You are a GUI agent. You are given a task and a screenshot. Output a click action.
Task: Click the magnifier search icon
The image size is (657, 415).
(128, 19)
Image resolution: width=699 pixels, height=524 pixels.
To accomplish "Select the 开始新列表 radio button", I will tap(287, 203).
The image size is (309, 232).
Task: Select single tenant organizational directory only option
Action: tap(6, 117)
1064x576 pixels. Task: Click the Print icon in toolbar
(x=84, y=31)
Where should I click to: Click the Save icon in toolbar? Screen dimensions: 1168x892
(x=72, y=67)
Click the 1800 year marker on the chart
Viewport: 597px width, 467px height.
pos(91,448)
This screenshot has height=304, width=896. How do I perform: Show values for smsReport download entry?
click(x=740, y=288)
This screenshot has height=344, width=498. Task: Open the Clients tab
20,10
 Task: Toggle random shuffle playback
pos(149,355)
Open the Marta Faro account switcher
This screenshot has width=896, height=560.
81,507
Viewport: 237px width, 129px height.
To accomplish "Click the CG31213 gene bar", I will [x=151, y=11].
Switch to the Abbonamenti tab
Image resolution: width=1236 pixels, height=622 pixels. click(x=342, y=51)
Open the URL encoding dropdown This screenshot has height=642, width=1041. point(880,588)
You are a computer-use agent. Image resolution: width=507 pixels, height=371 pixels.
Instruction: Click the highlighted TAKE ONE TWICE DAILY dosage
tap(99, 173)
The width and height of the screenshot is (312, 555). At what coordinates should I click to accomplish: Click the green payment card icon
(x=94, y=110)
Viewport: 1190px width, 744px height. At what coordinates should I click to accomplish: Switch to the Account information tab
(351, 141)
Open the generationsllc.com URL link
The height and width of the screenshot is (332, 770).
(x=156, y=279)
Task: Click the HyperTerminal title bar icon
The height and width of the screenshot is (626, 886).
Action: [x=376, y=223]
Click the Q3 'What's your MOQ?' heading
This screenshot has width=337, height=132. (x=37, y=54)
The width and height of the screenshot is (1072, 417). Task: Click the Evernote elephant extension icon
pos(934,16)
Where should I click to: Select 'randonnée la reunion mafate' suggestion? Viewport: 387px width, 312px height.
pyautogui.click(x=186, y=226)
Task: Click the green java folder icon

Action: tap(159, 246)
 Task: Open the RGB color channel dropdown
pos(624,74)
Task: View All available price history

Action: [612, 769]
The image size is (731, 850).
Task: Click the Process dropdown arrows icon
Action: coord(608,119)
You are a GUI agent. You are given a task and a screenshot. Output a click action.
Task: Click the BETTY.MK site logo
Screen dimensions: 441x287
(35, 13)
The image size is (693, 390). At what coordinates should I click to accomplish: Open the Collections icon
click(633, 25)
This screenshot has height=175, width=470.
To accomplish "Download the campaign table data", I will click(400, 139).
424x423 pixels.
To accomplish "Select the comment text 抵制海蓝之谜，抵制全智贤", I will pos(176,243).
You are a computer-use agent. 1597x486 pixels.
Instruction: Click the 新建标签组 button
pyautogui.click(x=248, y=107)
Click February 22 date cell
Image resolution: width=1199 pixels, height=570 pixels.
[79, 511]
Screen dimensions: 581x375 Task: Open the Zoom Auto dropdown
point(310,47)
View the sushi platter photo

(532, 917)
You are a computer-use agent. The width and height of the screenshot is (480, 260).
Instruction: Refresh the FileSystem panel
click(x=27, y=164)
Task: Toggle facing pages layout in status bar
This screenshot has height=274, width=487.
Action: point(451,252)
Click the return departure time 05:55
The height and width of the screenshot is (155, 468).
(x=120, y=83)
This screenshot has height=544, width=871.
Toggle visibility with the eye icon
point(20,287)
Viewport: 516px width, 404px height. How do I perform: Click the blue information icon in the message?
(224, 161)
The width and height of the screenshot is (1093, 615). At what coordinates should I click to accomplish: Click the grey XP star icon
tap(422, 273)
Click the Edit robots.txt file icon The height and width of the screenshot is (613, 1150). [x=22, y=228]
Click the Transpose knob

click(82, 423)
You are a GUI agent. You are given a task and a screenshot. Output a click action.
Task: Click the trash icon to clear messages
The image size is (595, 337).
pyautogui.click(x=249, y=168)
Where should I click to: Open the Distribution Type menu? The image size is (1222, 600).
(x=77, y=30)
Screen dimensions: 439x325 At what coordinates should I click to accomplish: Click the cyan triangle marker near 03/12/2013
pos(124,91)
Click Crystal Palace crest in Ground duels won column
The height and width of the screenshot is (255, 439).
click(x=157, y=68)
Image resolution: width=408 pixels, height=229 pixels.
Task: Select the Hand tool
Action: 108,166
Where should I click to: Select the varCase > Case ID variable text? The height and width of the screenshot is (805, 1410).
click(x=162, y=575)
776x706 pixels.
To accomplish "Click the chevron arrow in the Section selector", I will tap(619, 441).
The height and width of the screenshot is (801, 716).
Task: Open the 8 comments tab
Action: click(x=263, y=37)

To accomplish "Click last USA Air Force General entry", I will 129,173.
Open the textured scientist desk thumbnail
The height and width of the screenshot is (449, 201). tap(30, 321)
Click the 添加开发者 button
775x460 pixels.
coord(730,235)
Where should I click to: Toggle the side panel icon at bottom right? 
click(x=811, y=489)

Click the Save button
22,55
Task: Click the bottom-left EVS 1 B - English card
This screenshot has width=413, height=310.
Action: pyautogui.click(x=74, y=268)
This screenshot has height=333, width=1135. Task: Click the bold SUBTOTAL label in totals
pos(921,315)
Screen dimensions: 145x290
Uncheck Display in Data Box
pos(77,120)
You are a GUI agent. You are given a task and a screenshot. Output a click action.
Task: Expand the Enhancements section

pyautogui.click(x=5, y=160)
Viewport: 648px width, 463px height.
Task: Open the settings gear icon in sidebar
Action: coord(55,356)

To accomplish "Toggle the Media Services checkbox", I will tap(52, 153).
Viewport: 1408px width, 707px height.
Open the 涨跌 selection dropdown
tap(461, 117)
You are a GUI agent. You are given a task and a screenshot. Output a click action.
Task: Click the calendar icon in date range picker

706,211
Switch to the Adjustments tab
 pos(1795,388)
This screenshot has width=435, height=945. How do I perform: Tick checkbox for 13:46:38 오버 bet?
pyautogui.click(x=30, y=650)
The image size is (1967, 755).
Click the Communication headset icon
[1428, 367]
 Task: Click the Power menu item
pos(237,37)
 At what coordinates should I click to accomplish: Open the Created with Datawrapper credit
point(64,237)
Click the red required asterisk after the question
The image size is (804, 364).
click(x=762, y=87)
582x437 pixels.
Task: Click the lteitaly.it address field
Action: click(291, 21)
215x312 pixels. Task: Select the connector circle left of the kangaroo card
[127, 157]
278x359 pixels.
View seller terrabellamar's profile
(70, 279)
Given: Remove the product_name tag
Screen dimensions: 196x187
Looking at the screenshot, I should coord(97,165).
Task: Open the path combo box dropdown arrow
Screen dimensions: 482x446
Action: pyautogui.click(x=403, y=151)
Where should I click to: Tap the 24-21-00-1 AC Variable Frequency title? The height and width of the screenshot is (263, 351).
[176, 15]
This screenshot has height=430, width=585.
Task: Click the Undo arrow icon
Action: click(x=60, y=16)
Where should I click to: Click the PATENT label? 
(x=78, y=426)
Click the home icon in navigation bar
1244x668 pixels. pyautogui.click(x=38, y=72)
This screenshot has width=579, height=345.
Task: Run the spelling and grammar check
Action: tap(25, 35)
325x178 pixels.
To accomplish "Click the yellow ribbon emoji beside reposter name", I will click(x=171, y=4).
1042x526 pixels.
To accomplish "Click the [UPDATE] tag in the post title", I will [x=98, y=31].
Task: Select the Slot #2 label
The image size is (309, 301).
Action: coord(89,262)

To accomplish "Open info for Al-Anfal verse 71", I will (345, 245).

▬▬▬▬▬▬▬▬▬▬

__Your objective__
Output the full listing. Match it exactly.

__Answer section__
You are a GUI agent. You are given a task and a screenshot. Output a click action.
Task: Click the magnifier search icon
The image size is (657, 415).
(128, 19)
Image resolution: width=699 pixels, height=524 pixels.
To accomplish "Select the 开始新列表 radio button", I will tap(287, 203).
The image size is (309, 232).
Task: Select single tenant organizational directory only option
Action: tap(6, 117)
1064x576 pixels. Task: Click the Print icon in toolbar
(x=84, y=31)
Where should I click to: Click the Save icon in toolbar? Screen dimensions: 1168x892
(x=72, y=67)
Click the 1800 year marker on the chart
Viewport: 597px width, 467px height.
pos(91,448)
This screenshot has height=304, width=896. How do I perform: Show values for smsReport download entry?
click(x=740, y=288)
This screenshot has height=344, width=498. Task: Open the Clients tab
20,10
 Task: Toggle random shuffle playback
pos(149,355)
Open the Marta Faro account switcher
This screenshot has width=896, height=560.
81,507
Viewport: 237px width, 129px height.
To accomplish "Click the CG31213 gene bar", I will [x=151, y=11].
Switch to the Abbonamenti tab
Image resolution: width=1236 pixels, height=622 pixels. click(x=342, y=51)
Open the URL encoding dropdown This screenshot has height=642, width=1041. point(880,588)
You are a computer-use agent. Image resolution: width=507 pixels, height=371 pixels.
Instruction: Click the highlighted TAKE ONE TWICE DAILY dosage
tap(99, 173)
The width and height of the screenshot is (312, 555). At what coordinates should I click to accomplish: Click the green payment card icon
(x=94, y=110)
Viewport: 1190px width, 744px height. At what coordinates should I click to accomplish: Switch to the Account information tab
(351, 141)
Open the generationsllc.com URL link
The height and width of the screenshot is (332, 770).
(x=156, y=279)
Task: Click the HyperTerminal title bar icon
The height and width of the screenshot is (626, 886).
Action: [x=376, y=223]
Click the Q3 'What's your MOQ?' heading
This screenshot has width=337, height=132. (x=37, y=54)
The width and height of the screenshot is (1072, 417). Task: Click the Evernote elephant extension icon
pos(934,16)
Where should I click to: Select 'randonnée la reunion mafate' suggestion? Viewport: 387px width, 312px height.
pyautogui.click(x=186, y=226)
Task: Click the green java folder icon

Action: tap(159, 246)
 Task: Open the RGB color channel dropdown
pos(624,74)
Task: View All available price history

Action: [612, 769]
The image size is (731, 850).
Task: Click the Process dropdown arrows icon
Action: coord(608,119)
You are a GUI agent. You are given a task and a screenshot. Output a click action.
Task: Click the BETTY.MK site logo
Screen dimensions: 441x287
(35, 13)
The image size is (693, 390). At what coordinates should I click to accomplish: Open the Collections icon
click(633, 25)
This screenshot has height=175, width=470.
To accomplish "Download the campaign table data", I will click(400, 139).
424x423 pixels.
To accomplish "Select the comment text 抵制海蓝之谜，抵制全智贤", I will pos(176,243).
You are a computer-use agent. 1597x486 pixels.
Instruction: Click the 新建标签组 button
pyautogui.click(x=248, y=107)
Click February 22 date cell
Image resolution: width=1199 pixels, height=570 pixels.
[79, 511]
Screen dimensions: 581x375 Task: Open the Zoom Auto dropdown
point(310,47)
View the sushi platter photo

(532, 917)
You are a computer-use agent. The width and height of the screenshot is (480, 260).
Instruction: Refresh the FileSystem panel
click(x=27, y=164)
Task: Toggle facing pages layout in status bar
This screenshot has height=274, width=487.
Action: point(451,252)
Click the return departure time 05:55
The height and width of the screenshot is (155, 468).
(x=120, y=83)
This screenshot has height=544, width=871.
Toggle visibility with the eye icon
point(20,287)
Viewport: 516px width, 404px height. How do I perform: Click the blue information icon in the message?
(224, 161)
The width and height of the screenshot is (1093, 615). At what coordinates should I click to accomplish: Click the grey XP star icon
tap(422, 273)
Click the Edit robots.txt file icon The height and width of the screenshot is (613, 1150). [x=22, y=228]
Click the Transpose knob

click(82, 423)
You are a GUI agent. You are given a task and a screenshot. Output a click action.
Task: Click the trash icon to clear messages
The image size is (595, 337).
pyautogui.click(x=249, y=168)
Where should I click to: Open the Distribution Type menu? The image size is (1222, 600).
(x=77, y=30)
Screen dimensions: 439x325 At what coordinates should I click to accomplish: Click the cyan triangle marker near 03/12/2013
pos(124,91)
Click Crystal Palace crest in Ground duels won column
The height and width of the screenshot is (255, 439).
click(x=157, y=68)
Image resolution: width=408 pixels, height=229 pixels.
Task: Select the Hand tool
Action: 108,166
Where should I click to: Select the varCase > Case ID variable text? The height and width of the screenshot is (805, 1410).
click(x=162, y=575)
776x706 pixels.
To accomplish "Click the chevron arrow in the Section selector", I will tap(619, 441).
The height and width of the screenshot is (801, 716).
Task: Open the 8 comments tab
Action: click(x=263, y=37)

To accomplish "Click last USA Air Force General entry", I will 129,173.
Open the textured scientist desk thumbnail
The height and width of the screenshot is (449, 201). tap(30, 321)
Click the 添加开发者 button
775x460 pixels.
coord(730,235)
Where should I click to: Toggle the side panel icon at bottom right? 
click(x=811, y=489)

Click the Save button
22,55
Task: Click the bottom-left EVS 1 B - English card
This screenshot has width=413, height=310.
Action: pyautogui.click(x=74, y=268)
This screenshot has height=333, width=1135. Task: Click the bold SUBTOTAL label in totals
pos(921,315)
Screen dimensions: 145x290
Uncheck Display in Data Box
pos(77,120)
You are a GUI agent. You are given a task and a screenshot. Output a click action.
Task: Expand the Enhancements section

pyautogui.click(x=5, y=160)
Viewport: 648px width, 463px height.
Task: Open the settings gear icon in sidebar
Action: coord(55,356)

To accomplish "Toggle the Media Services checkbox", I will tap(52, 153).
Viewport: 1408px width, 707px height.
Open the 涨跌 selection dropdown
tap(461, 117)
You are a GUI agent. You are given a task and a screenshot. Output a click action.
Task: Click the calendar icon in date range picker

706,211
Switch to the Adjustments tab
 pos(1795,388)
This screenshot has width=435, height=945. How do I perform: Tick checkbox for 13:46:38 오버 bet?
pyautogui.click(x=30, y=650)
The image size is (1967, 755).
Click the Communication headset icon
[1428, 367]
 Task: Click the Power menu item
pos(237,37)
 At what coordinates should I click to accomplish: Open the Created with Datawrapper credit
point(64,237)
Click the red required asterisk after the question
The image size is (804, 364).
click(x=762, y=87)
582x437 pixels.
Task: Click the lteitaly.it address field
Action: click(291, 21)
215x312 pixels. Task: Select the connector circle left of the kangaroo card
[127, 157]
278x359 pixels.
View seller terrabellamar's profile
(70, 279)
Given: Remove the product_name tag
Screen dimensions: 196x187
Looking at the screenshot, I should coord(97,165).
Task: Open the path combo box dropdown arrow
Screen dimensions: 482x446
Action: pyautogui.click(x=403, y=151)
Where should I click to: Tap the 24-21-00-1 AC Variable Frequency title? The height and width of the screenshot is (263, 351).
[176, 15]
This screenshot has height=430, width=585.
Task: Click the Undo arrow icon
Action: click(x=60, y=16)
Where should I click to: Click the PATENT label? 
(x=78, y=426)
Click the home icon in navigation bar
1244x668 pixels. pyautogui.click(x=38, y=72)
This screenshot has width=579, height=345.
Task: Run the spelling and grammar check
Action: tap(25, 35)
325x178 pixels.
To accomplish "Click the yellow ribbon emoji beside reposter name", I will click(x=171, y=4).
1042x526 pixels.
To accomplish "Click the [UPDATE] tag in the post title", I will [x=98, y=31].
Task: Select the Slot #2 label
The image size is (309, 301).
Action: coord(89,262)

To accomplish "Open info for Al-Anfal verse 71", I will (345, 245).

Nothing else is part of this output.